> [REQUIRED WORK]
Write out the records below as a numbered list, leaving out blank lines, from the line with "Where should I click to: Click" to the line with "[x=301, y=325]", both included.

━━ TASK MATERIAL

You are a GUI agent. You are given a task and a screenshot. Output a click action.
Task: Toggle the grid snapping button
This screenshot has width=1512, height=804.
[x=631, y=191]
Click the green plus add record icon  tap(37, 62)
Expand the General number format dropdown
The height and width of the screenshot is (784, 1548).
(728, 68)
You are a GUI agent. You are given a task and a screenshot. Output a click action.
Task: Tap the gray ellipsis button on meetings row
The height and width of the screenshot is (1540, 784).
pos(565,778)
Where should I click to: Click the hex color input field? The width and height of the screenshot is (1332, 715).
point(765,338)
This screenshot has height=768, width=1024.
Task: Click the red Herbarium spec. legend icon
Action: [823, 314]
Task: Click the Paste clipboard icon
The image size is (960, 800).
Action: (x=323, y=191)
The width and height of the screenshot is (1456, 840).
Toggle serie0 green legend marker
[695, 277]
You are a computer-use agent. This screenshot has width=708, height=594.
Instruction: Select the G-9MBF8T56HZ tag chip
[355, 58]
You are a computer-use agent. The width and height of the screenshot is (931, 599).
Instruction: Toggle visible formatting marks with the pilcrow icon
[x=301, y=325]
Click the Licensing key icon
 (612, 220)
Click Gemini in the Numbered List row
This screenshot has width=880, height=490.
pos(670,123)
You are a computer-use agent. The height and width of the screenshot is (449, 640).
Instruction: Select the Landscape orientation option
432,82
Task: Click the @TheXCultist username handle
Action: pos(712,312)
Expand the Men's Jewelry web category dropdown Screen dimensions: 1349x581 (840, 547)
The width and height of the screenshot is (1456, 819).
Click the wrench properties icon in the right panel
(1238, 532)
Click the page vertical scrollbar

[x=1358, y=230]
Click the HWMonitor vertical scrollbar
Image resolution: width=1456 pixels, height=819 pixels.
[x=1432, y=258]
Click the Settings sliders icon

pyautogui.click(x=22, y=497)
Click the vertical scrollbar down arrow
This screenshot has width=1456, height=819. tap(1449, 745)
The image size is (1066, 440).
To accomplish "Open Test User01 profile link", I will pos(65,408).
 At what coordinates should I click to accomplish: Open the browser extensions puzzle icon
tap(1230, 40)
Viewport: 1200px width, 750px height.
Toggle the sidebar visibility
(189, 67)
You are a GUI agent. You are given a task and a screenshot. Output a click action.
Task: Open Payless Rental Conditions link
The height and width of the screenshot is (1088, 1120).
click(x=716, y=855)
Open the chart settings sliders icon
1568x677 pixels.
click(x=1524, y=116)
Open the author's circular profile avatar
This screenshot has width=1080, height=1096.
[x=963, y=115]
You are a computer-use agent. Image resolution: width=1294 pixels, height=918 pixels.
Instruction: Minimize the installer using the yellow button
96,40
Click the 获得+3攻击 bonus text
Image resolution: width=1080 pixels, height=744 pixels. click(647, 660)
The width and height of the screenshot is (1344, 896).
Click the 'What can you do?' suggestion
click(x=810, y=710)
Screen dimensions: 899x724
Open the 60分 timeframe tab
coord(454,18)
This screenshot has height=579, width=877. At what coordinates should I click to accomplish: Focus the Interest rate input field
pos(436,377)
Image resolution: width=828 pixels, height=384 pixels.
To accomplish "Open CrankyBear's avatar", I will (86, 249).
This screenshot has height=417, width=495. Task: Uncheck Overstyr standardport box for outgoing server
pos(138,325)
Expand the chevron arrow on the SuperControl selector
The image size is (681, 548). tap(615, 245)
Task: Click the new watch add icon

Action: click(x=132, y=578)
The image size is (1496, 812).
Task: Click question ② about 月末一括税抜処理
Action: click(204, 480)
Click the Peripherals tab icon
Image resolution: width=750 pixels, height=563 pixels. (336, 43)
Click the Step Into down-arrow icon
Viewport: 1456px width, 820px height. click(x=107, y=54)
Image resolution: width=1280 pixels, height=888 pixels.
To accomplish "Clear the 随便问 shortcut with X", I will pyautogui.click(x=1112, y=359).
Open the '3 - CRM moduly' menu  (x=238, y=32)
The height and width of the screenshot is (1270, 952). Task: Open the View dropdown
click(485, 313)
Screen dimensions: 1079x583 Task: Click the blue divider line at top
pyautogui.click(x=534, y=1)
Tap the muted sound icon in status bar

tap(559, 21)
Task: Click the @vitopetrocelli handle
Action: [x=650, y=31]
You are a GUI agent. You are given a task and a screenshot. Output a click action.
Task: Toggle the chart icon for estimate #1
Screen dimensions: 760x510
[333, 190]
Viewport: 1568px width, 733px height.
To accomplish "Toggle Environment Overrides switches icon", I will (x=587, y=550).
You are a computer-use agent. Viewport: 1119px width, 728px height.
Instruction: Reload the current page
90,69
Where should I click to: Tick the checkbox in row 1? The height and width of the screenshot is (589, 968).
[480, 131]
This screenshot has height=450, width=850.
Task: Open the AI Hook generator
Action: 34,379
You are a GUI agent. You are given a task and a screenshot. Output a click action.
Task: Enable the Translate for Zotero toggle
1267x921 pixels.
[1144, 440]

━━━━

> [COMPLETE RESPONSE]
1. Where should I click to: Click the hex color input field? The width and height of the screenshot is (1332, 715).
2. point(765,338)
3. This screenshot has height=768, width=1024.
4. Task: Click the red Herbarium spec. legend icon
5. Action: [823, 314]
6. Task: Click the Paste clipboard icon
7. The image size is (960, 800).
8. Action: (x=323, y=191)
9. The width and height of the screenshot is (1456, 840).
10. Toggle serie0 green legend marker
11. [695, 277]
12. You are a computer-use agent. This screenshot has width=708, height=594.
13. Instruction: Select the G-9MBF8T56HZ tag chip
14. [355, 58]
15. You are a computer-use agent. The width and height of the screenshot is (931, 599).
16. Instruction: Toggle visible formatting marks with the pilcrow icon
17. [x=301, y=325]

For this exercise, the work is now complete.